Kitten

Introduction

This is a quick introduction to Kitten. It glosses over some nuances of using the language in order to provide a fast, high-level overview. For a more complete treatment of how to use Kitten, see the tutorial.

Comments

Comments are C-style. Multi-line comments are allowed to nest.

// Single-line comment.

/*
  Multi-line
  comment.
*/

/*
  Nested

  /* multi-line */

  comment.
*/

Literals

Integers consist of decimal digits, or a base prefix and digits in the corresponding base. They have type int.

6       // decimal
0b1010  // binary
0o755   // octal
0x10    // hexadecimal

Floating-point numbers consist of decimal digits, a decimal point ., and a fractional part. They have type float.

6.28

String literals use double-quotes, and are syntactic sugar for vectors of characters. They have type [char]. Common string escapes are allowed using a backslash \.

""
"Meow!\n"

Containers

Vectors are surrounded by square brackets [] with comma-separated elements of the same type. They have type [a] where a is the type of the elements. A trailing comma is allowed.

[]

[1, 2, 3]  // [int]

// [[char]]
[
  "four",
  "five",
  "six",
]

Tuples are similar to vectors, using parentheses () instead. Tuples may contain elements of different types. A one-element tuple is just the value itself.

(1, "two", 3.0)  // (int & [char] & float)
(21, 31)         // (int & int)
("silly",)       // [char]

Expressions and Stack-based Evaluation

Kitten is an expression language; there are no statements, only expressions that compute a result. Expressions may use infix operators with different precedences, as in many other languages. Kitten operators are not built into the language—they are ordinary functions with symbolic names.

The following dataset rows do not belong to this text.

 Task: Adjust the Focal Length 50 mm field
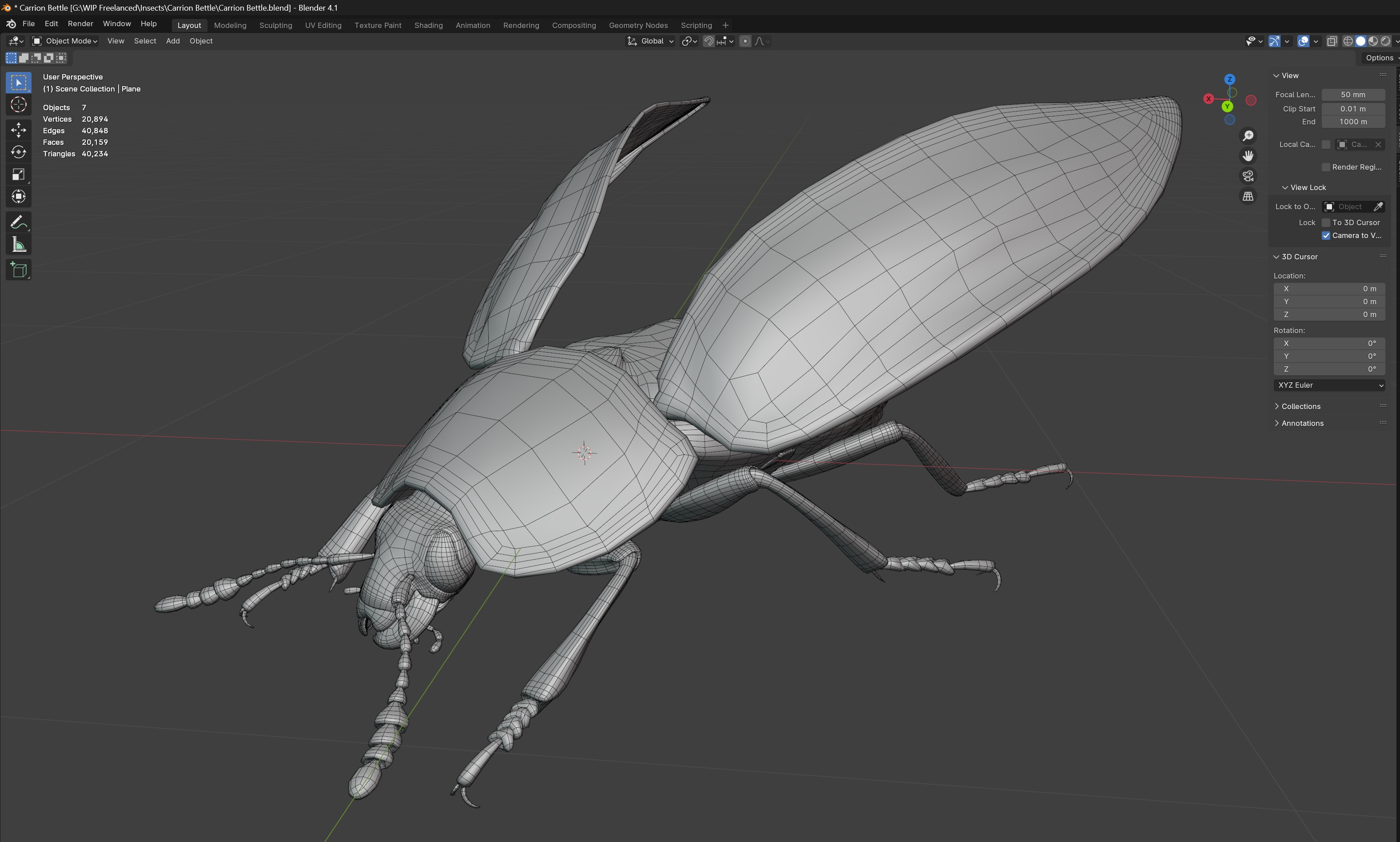coord(1353,95)
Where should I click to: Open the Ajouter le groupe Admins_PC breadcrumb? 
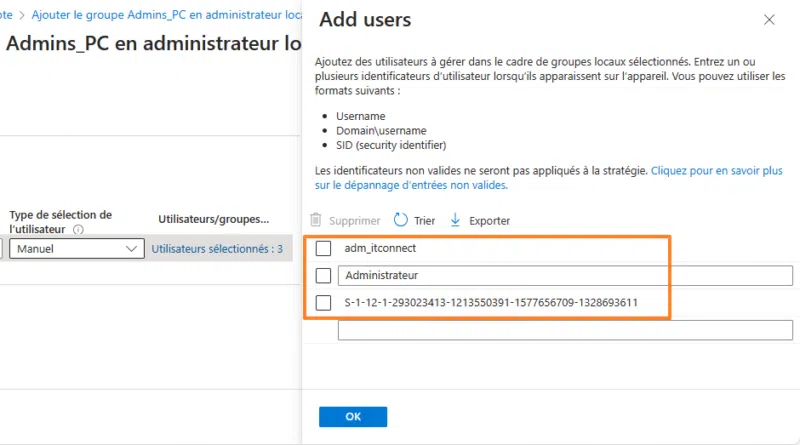click(165, 16)
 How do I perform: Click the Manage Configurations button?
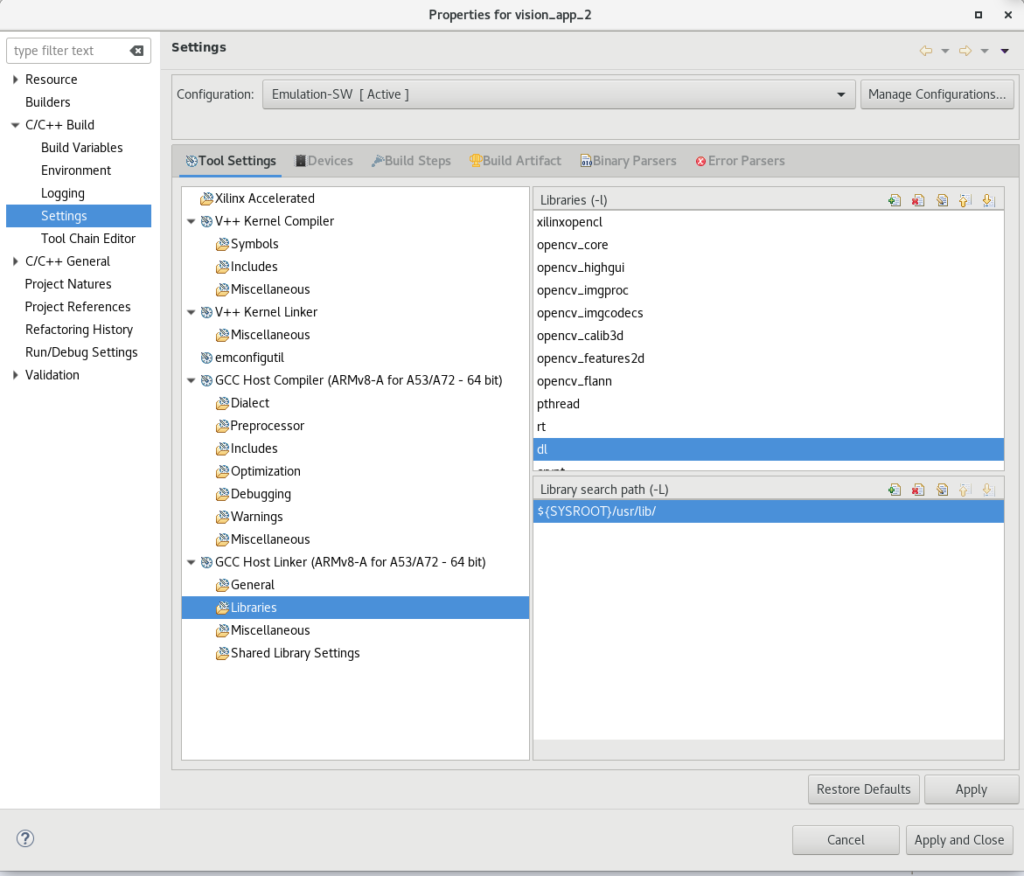(937, 93)
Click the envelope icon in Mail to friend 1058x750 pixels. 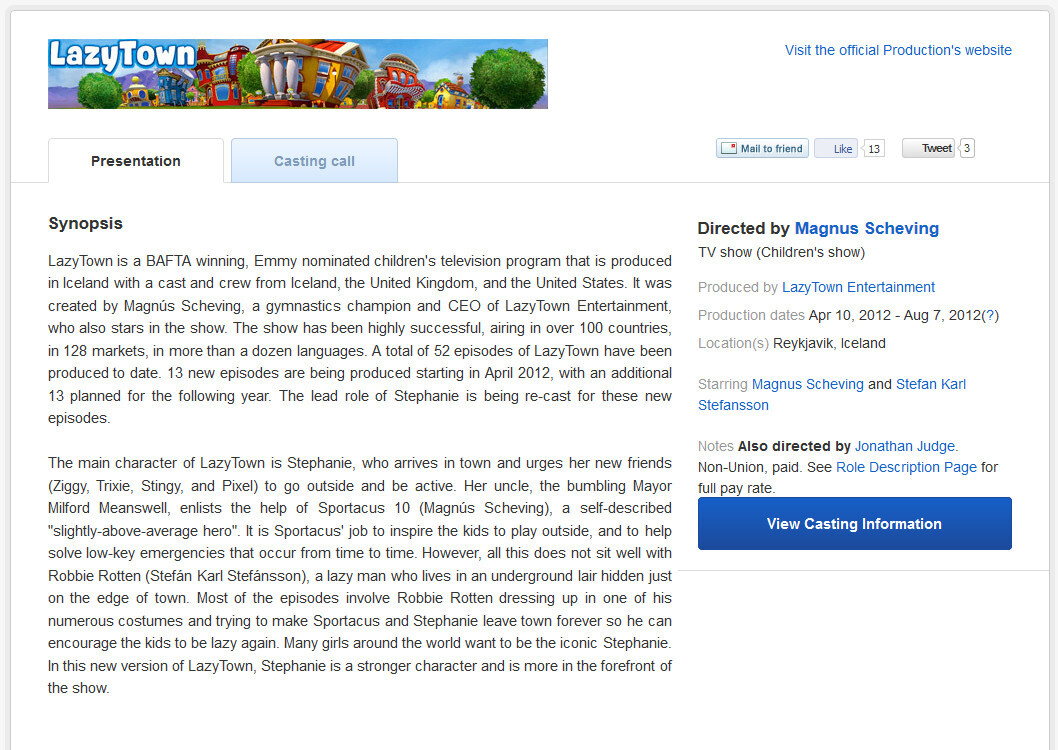coord(729,149)
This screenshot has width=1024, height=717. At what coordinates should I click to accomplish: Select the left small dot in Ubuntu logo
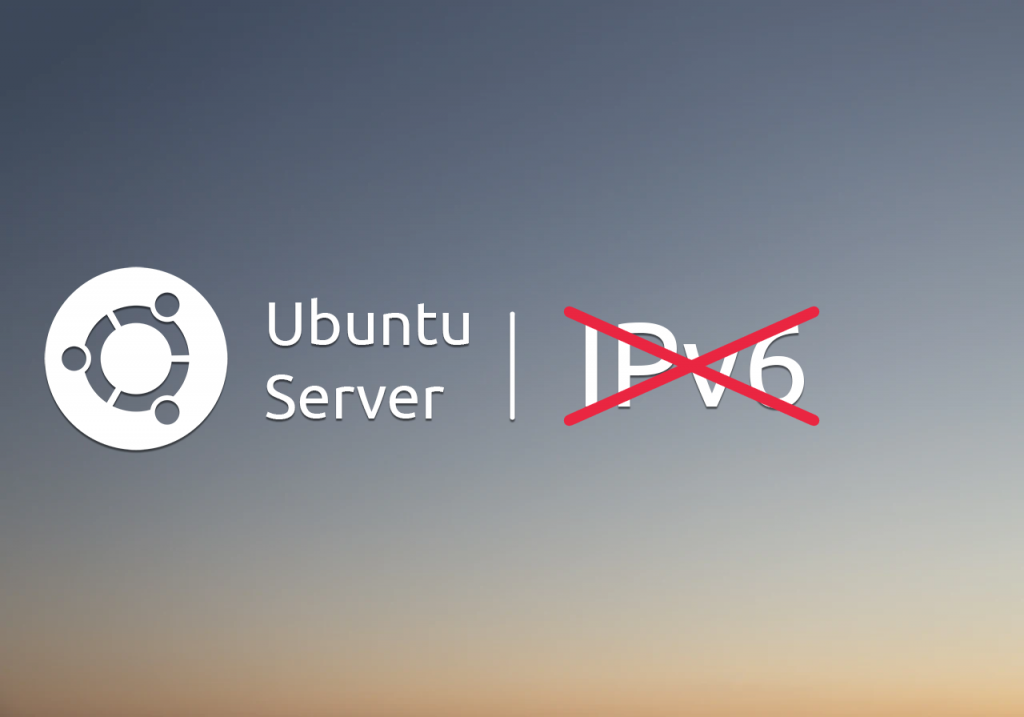coord(74,358)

2 * 2 + 3 * 3  // (2 * 2) + (3 * 3)

The biggest syntactic difference between Kitten and C-like languages is that function calls are postfix: the function is named after the arguments. Instead of f(x, y), we write x y f. We can think of this like a generalization of the method-call syntax x.f() in many object-oriented languages.

"Meow!\n" print

Operators can also be called in postfix form by wrapping them in parentheses.

2 2 (*) 3 3 (*) (+)

Here we start to see Kitten’s stack-based evaluation model. When computing 2 2 (*), we push 2 to the data stack, push another 2, then call * to multiply them, leaving the result on the stack. So one way to read postfix code is as a sequence of imperative commands operating on the stack.

2    // push 2   => 2
2    // push 2   => 2 2
(*)  // multiply => 4
3    // push 3   => 4 3
3    // push 3   => 4 3 3
(*)  // multiply => 4 9
(+)  // add      => 13

However, this is the low-level way to think about Kitten programs. At a high level, postfix syntax can be thought of as representing a data flow graph.

2233
2233
**
49
+
13

Conditionals and Blocks

Conditional execution uses the if (…) {…} else {…} function, which is mixfix for the sake of similarity with C-like languages. Blocks can be surrounded by curly braces {} like in C, or prefixed with a colon : and delimited by indentation like in Python. The : form desugars into the {} form.

if (foodDish isEmpty) {
  ":(" say
  begForFood
} else {
  purr
}

if (foodDish isEmpty):
  ":(" say
  begForFood
else:
  purr

Built-in Data Types

In addition to int, float, char, vectors, and tuples, Kitten has two built-in algebraic data types: option ? and choice |.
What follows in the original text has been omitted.